Dr. King did that in leading the nonviolent march across the Edmund Pettus Bridge in Selma. There Rep. John Lewis courageously stood his ground and was beaten to within an inch of his life. (Donald Trump can Tweet nonsense about Rep. Lewis all he likes. But we, the people, know that Trump, if on that bridge, would have turned and run.)
Dr. King knew how to invoke and to provoke. He did both sublimely well. Yet he kept his eyes on the prize and never lost courage or faith.
Toward the end of his short life, Dr. King did something else remarkable: he told us straight out what we had become. We Yanks, he said, had become the Earth’s greatest purveyors of violence, especially in Vietnam.
That inconvenient truth outraged many Americans. It may have contributed to Dr. King’s martyrdom.
Yet today we understand our devastation of Vietnam, Cambodia and Laos, in support of a paranoid fantasy of “dominoes” falling to Communism, as the greatest foreign-policy blunder of our national history. Dr. King was right, and he told the truth, regardless of consequences.
So Dr. King had insight. He had great political skill. He had courage. But most of all, he had empathy and perseverance—the very same traits that let Nelson Mandela work his own political “miracle”: negotiating his people’s freedom from inside a prison cell.
In the end, Dr. King won. He didn’t destroy racism; it will take generations to do that. But he beat back the forces of darkness and made considerable progress. By cooperating with and cajoling pols like Kennedy and Johnson, he won the civil rights and voting rights statutes that eventually contributed to Barack Obama’s presidency.
Now that presidency, one of the better in our history, has seen an explosive backlash. But Obama and his legacy have truth and right on their side.
If we want to give all our people access to modern medicine—as a nation of our wealth and pretension ought—we are going to have to have something like “Obamacare’s” subsidies and mandates. Or we are going to have to move to a single-payer system, like every other advanced nation on our planet. There is no other practical way to proceed, except to condemn a large fraction of our people to suffering and premature death, and to let the poor bring the next pandemic right into our homes, nurseries, and bedrooms.
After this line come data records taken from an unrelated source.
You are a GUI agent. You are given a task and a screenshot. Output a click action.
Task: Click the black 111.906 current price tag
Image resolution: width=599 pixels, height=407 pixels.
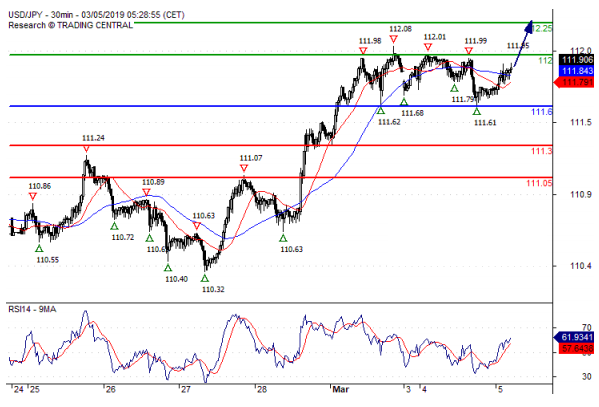pos(576,60)
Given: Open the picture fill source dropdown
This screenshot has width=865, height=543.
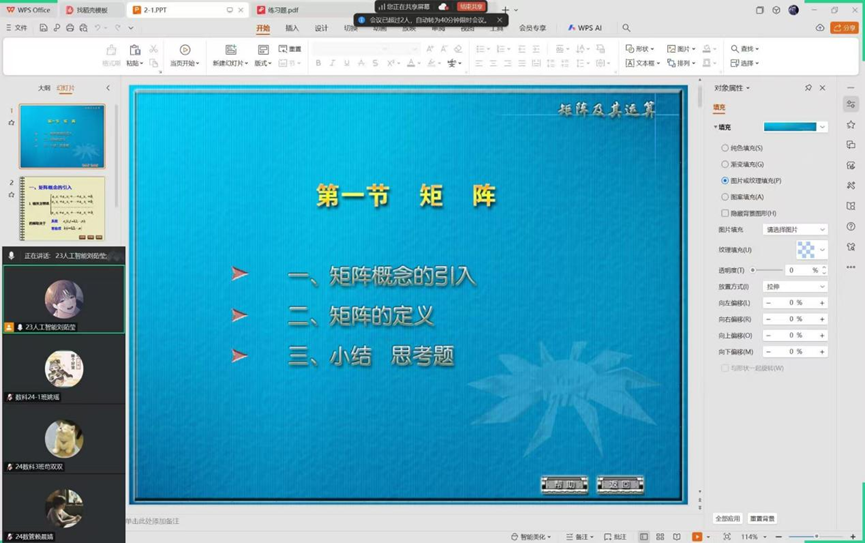Looking at the screenshot, I should [795, 230].

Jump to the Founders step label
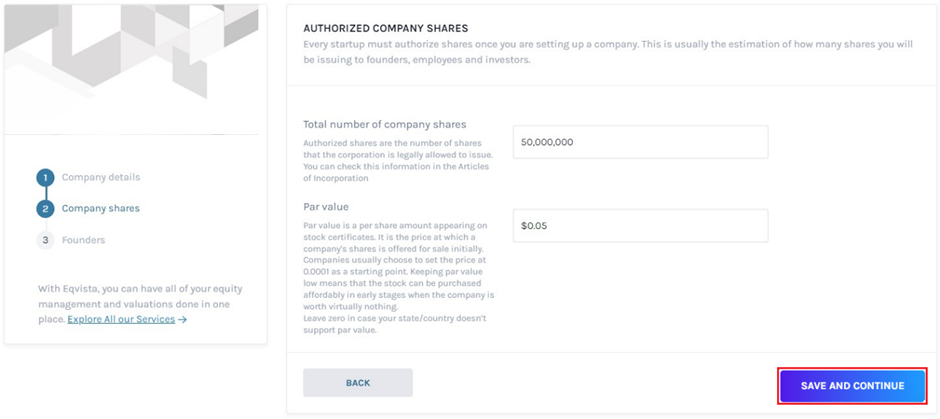point(83,240)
The same is true of global warming. It is real, and fossil fuels are slowly running out. We can ignore those truths in order to serve the powerful and make the rich richer in the short term. Or we can prepare for the inevitable energy transformation, dominate the new industries that we know our species must build, and give our skilled workers good, good-paying and useful jobs in the process.
In his own way, Dr. King was a showman not entirely unlike Donald Trump. But the shows Dr. King put on were “reality” shows in more than name. They showed us the reality of our lives and the consequences of our long-term neglect of truth and justice. Unlike Trump’s “reality shows” and “fake news”, Dr. King’s shows revealed what really matters.
Others will follow Dr. King. Perhaps they will not be martyred, as Mandela was not. While we honor Dr. King and hope for others to come, we should not forget what he stood for. Like Jesus himself, Dr. King sought human empathy, equality and justice. And like Jesus, he did so without violent revolution.
In a way, Dr. King outdid Jesus, who lived in a primitive time where life without perpetual violence was unthinkable. Dr. King pushed the causes of equal treatment and racial justice forward. He even got them written into law. And he did so at a time when his sometime antagonist—our own government—was engaged in the greatest act of collective violence globally at that time.
So it can be done. Dr. King did it. In this time of darkness and foreboding, we should never forget what he did and how he did it. And we should all strive, whatever our station, our race, and our politics, to do likewise. Forming a more perfect Union, as our Constitution commands, is hard but doable work.